Hot Tub Time Machine; R, 100 minutes; Regal Downtown Mall 6

Hot Tub Time Machine is a movie with the courage to ask, “Man, what happened to us?” and the honesty to answer, “Oh, that’s right: We came of age as acid-washed coke fiends during Reaganomics, heavy pastels and Poison concerts.” It’s a movie with the wisdom to remind us that those who don’t learn from shabby nostalgic kitsch are doomed to bring contemporary raunch standards to bear on it.

Time to change the water, boys. Hot Tub Time Machine resurrects some forgotten talents and sends them back to where they came from: the ’80s.

John Cusack, Rob Corddry and Craig Robinson play three early-midlife losers, so desperate to recapture the magic of that momentous Winterfest ’86 weekend that they happen upon a chance to relive it. And they do, making quite a stupid, funny go of it. 

In addition to Cusack himself, other period heroes playing along include a surly, one-armed bellhop (Crispin Glover), whose life-altering mishap we have the giddy pleasure of anticipating; and a cryptic repairman-necromancer (Chevy Chase), whose cosmic guidance deliberately grates. Also, Clark Duke plays the Cusack character’s dorkarrific nephew, who finds himself in the unpleasant position of trying not to impede his own conception, nor to witness it. 

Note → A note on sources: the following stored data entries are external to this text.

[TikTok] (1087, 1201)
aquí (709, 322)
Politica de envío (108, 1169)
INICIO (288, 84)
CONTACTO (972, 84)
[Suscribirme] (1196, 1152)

The director is frequent Cusack collaborator Steve Pink, and the story credit belongs to Josh Heald, who shares screenwriting with Sean Anders and John Morris. Which means that Heald probably sat in a room with all those guys and said something like, “Dudes. Do you know what would be awesome? A movie about a hot tub time machine! And do you know what would be even more awesome? It’s set in the ’80s, with alumni of Caddyshack and Back to the Future and Better Off Dead. Here’s what I was thinking…”

At which point, had I been in that room that day, I might have said, “I don’t even need to see your treatment. You had me at hot tub time machine.”

That is, let’s just take a moment to appreciate what we’re dealing with here. The science-fiction fantasy of repurposing recreational amenities is a delicate art. There’s no telling how many atomic hibachis and jukebox teleporters and karaoke machine cloaking devices Heald had to rough out and discard before bringing the near-perfect conceptual elegance of Hot Tub Time Machine to the table.

After that breakthrough, who cares if the thing is written by committee? Division of labor is a great way to get through the gag checklist anyway. You put one guy on bodily-fluid duty, get somebody else administering the quota of boob flashes and ’80s movie references, and then just leave yourself available to inspiration—like the crucial idea for that chemically mysterious Russian energy drink to do double plot-point duty, first as accidental accelerant to the titular contraption, then as a possible weapon of mass destruction when your heroes run afoul of preppy ragers who were indoctrinated by Red Dawn

We can see the future, and it is big box office.